My North Star there is on top of the kind of three pillars that I mentioned earlier, is really looking at, you know, companies that can have a generational category defining kind of opportunity there. Sort of just trying to stay as much as possible away from things that feel like jumping on the bandwagon and kind of me too things.
And really from first principles, kind of things where that team is uniquely motivated and positioned to make an impact on something that has an opportunity to start from a small market and expand into or
create a much larger market down the road. The thesis is around those three buckets.
We saw last week Trump with SoftBank and with Sam Altman, who I know you have a relationship with, announces $500 billion investment into AI in the US. What are the repercussions of that investment? How do you think that will affect the AI space? Clearly, Sam and others who are really close, and I'm thinking about Dario Moday and others who are really close to the economics and the dynamics of scaling out, not only the services that they are already providing to the world, but the services that they know they are going to provide to the world.
They understand the requirements from a power compute perspective better than anybody else. And while I think, you know, to anyone looking from the outside, investing anything, investing $500 billion into anything seems like a gargantuan amount of money.

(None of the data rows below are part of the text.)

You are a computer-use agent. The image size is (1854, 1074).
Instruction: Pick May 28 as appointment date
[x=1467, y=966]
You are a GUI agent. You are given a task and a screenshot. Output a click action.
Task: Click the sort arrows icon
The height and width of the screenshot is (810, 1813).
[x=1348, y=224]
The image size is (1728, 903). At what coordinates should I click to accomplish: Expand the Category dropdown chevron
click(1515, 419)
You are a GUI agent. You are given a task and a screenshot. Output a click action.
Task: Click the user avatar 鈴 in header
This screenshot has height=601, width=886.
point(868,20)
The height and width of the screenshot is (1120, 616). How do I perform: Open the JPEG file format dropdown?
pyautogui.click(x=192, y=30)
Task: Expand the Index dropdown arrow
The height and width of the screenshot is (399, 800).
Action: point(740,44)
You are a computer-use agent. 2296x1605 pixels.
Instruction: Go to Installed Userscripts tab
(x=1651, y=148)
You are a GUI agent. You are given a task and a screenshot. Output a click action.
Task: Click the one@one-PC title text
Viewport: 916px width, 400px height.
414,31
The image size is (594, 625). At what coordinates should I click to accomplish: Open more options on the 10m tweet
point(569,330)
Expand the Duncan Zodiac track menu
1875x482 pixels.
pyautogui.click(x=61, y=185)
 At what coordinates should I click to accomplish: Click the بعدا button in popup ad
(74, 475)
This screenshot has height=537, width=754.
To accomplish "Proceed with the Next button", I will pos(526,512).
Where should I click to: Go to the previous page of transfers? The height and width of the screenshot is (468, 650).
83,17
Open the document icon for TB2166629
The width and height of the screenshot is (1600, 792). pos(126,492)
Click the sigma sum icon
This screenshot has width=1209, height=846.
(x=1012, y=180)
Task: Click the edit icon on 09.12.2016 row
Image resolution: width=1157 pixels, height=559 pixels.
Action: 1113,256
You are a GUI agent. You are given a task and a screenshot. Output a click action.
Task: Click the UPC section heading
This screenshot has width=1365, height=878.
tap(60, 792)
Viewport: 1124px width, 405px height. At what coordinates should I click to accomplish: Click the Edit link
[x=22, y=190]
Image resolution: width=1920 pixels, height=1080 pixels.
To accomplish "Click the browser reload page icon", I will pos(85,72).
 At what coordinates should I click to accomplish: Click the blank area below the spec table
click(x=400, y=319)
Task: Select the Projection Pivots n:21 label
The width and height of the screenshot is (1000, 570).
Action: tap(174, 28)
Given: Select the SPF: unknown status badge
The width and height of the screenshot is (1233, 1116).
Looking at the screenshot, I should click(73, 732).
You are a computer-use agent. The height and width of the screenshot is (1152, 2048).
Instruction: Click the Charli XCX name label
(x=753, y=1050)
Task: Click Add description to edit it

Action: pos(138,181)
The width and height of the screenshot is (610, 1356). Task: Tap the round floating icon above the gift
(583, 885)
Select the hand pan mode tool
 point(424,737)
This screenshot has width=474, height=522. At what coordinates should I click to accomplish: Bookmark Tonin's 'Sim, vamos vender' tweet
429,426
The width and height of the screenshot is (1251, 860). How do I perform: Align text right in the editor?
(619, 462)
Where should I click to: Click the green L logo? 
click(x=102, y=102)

I can't look at this as anything but a good thing, especially for the United States. I think it's an opportunity to kind of create a lot of innovation and a lot of scalability and a lot of resources within the US.
In a similar way to say, if you had looked at, you know, the last century oil production and be like, if oil, if compute is the new oil, then you want to onshore as much of that as you possibly can.
Well, Lorenzo, we first met in 2012 in San Francisco.
We've sat on ICs together.
It's great to have you on.
David, it was such a pleasure.
Thank you for a really fun conversation.